Nieprzemyślany wybryk zakończony w areszcie
Wczoraj w Bielsku-Białej doszło do nietypowego, ale bardzo poważnego zdarzenia. Około południa 50-letni mężczyzna, opuszczając budynek sądu rejonowego, powiedział do pracownika ochrony, że w środku znajduje się bomba, którą rzekomo miał tam zostawić. Po wypowiedzeniu tych słów mężczyzna opuścił budynek.
Informacja została potraktowana przez ochronę z pełną powagą. Zgodnie z obowiązującymi procedurami natychmiast powiadomiono służby ratunkowe: policję, straż pożarną oraz specjalistów z policyjnych jednostek pirotechnicznych. Budynek został zabezpieczony, a funkcjonariusze rozpoczęli szczegółowe sprawdzenia, aby potwierdzić lub wykluczyć zagrożenie.

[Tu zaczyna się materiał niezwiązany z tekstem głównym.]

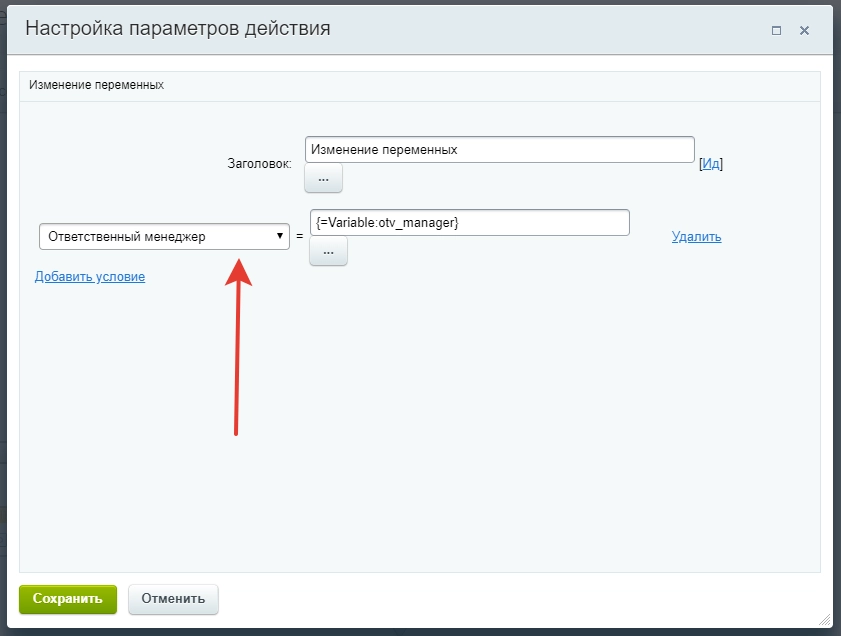Click the "Добавить условие" link
The width and height of the screenshot is (841, 636).
[91, 276]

Na szczęście alarm okazał się fałszywy, w sądzie nie znaleziono żadnych materiałów wybuchowych. Nie zmienia to jednak faktu, że cała akcja wymagała zaangażowania wielu służb, a sytuacja była traktowana jak potencjalne realne zagrożenie życia i zdrowia ludzi.
50-letni autor „żartu” został zatrzymany przez policjantów krótko po opuszczeniu budynku sądu. Trafił do policyjnego aresztu, gdzie czeka na przedstawienie zarzutów. Będzie odpowiadać za przestępstwo z artykułu 224a Kodeksu karnego, czyli za wywołanie fałszywego alarmu o zagrożeniu. Za taki czyn grozi kara od 6 miesięcy do nawet 8 lat pozbawienia wolności.

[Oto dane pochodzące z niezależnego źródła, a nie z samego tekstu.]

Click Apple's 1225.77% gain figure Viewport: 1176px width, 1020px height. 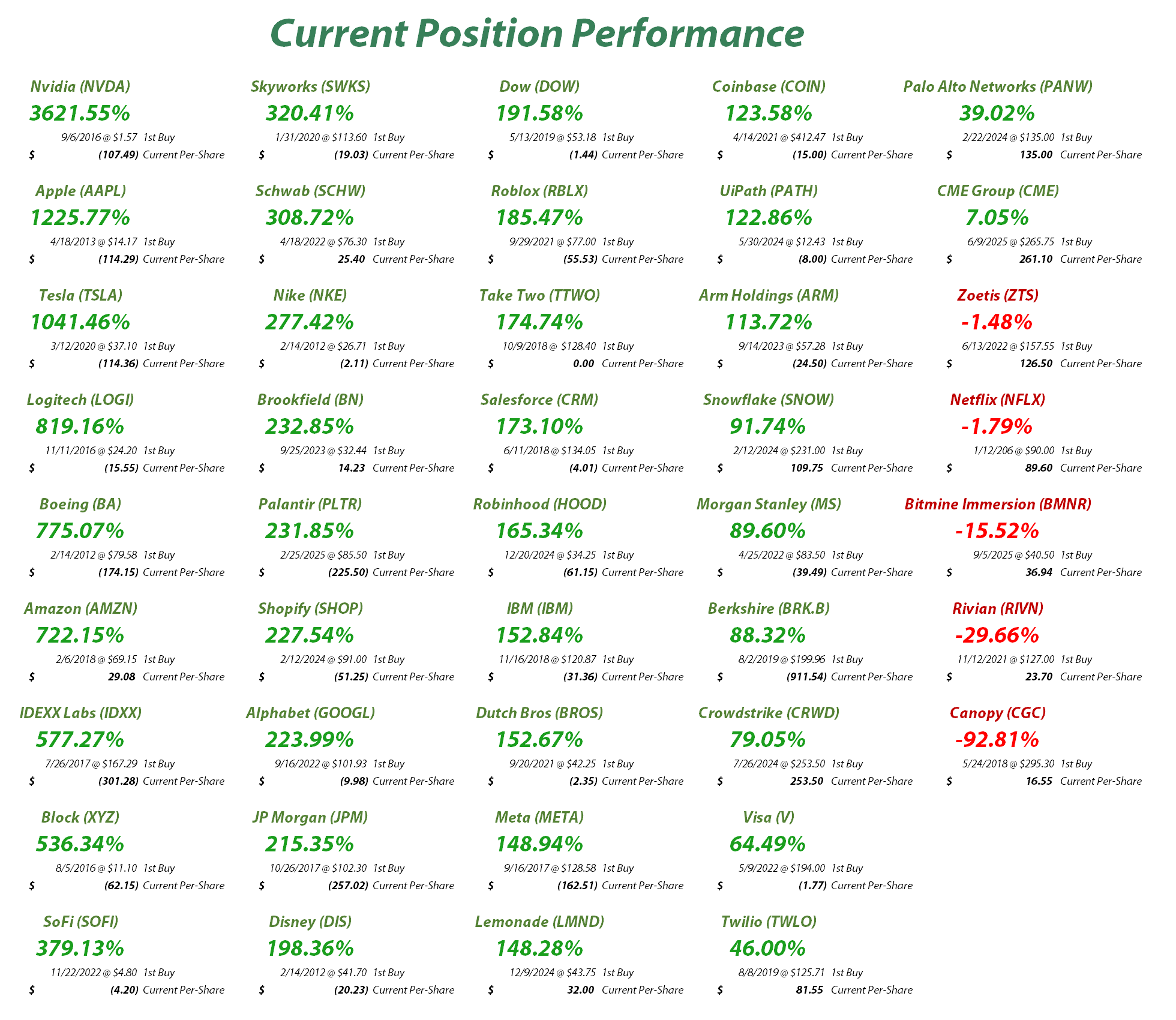coord(80,217)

Przypominamy, że każdy sygnał o zagrożeniu traktowany jest jako potencjalnie prawdziwy. Każde tego typu zgłoszenie wiąże się z ogromnymi kosztami, dezorganizacją pracy instytucji oraz niepotrzebnym narażaniem ludzi na stres.

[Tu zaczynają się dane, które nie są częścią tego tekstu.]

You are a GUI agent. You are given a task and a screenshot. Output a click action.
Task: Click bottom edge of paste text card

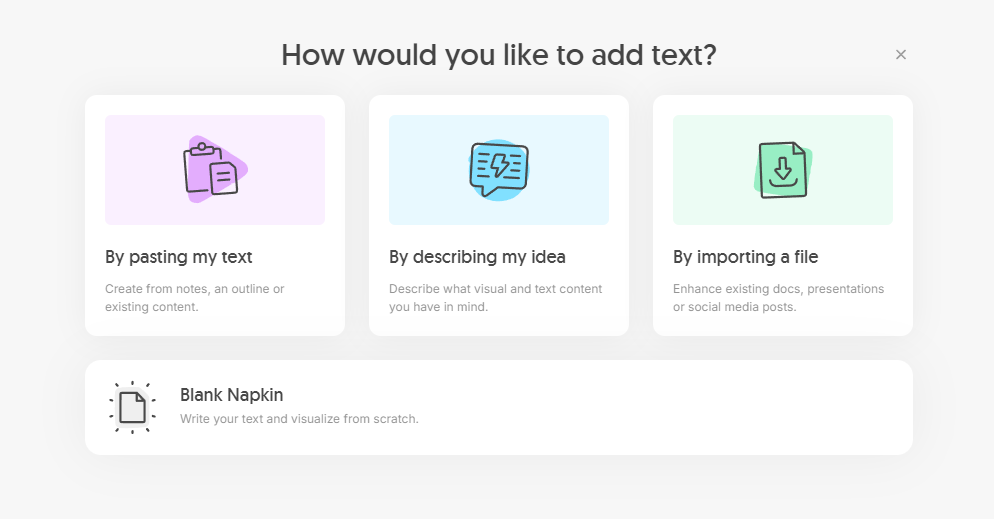click(215, 332)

Apelujemy o rozwagę i odpowiedzialność w wypowiedziach, a chwila bezmyślności może skończyć się wieloletnim wyrokiem i wpisem do rejestru karnego.
Wszelkie informacje o zagrożeniach należy przekazywać z pełną świadomością konsekwencji. Bezpieczeństwo publiczne to sprawa nas wszystkich.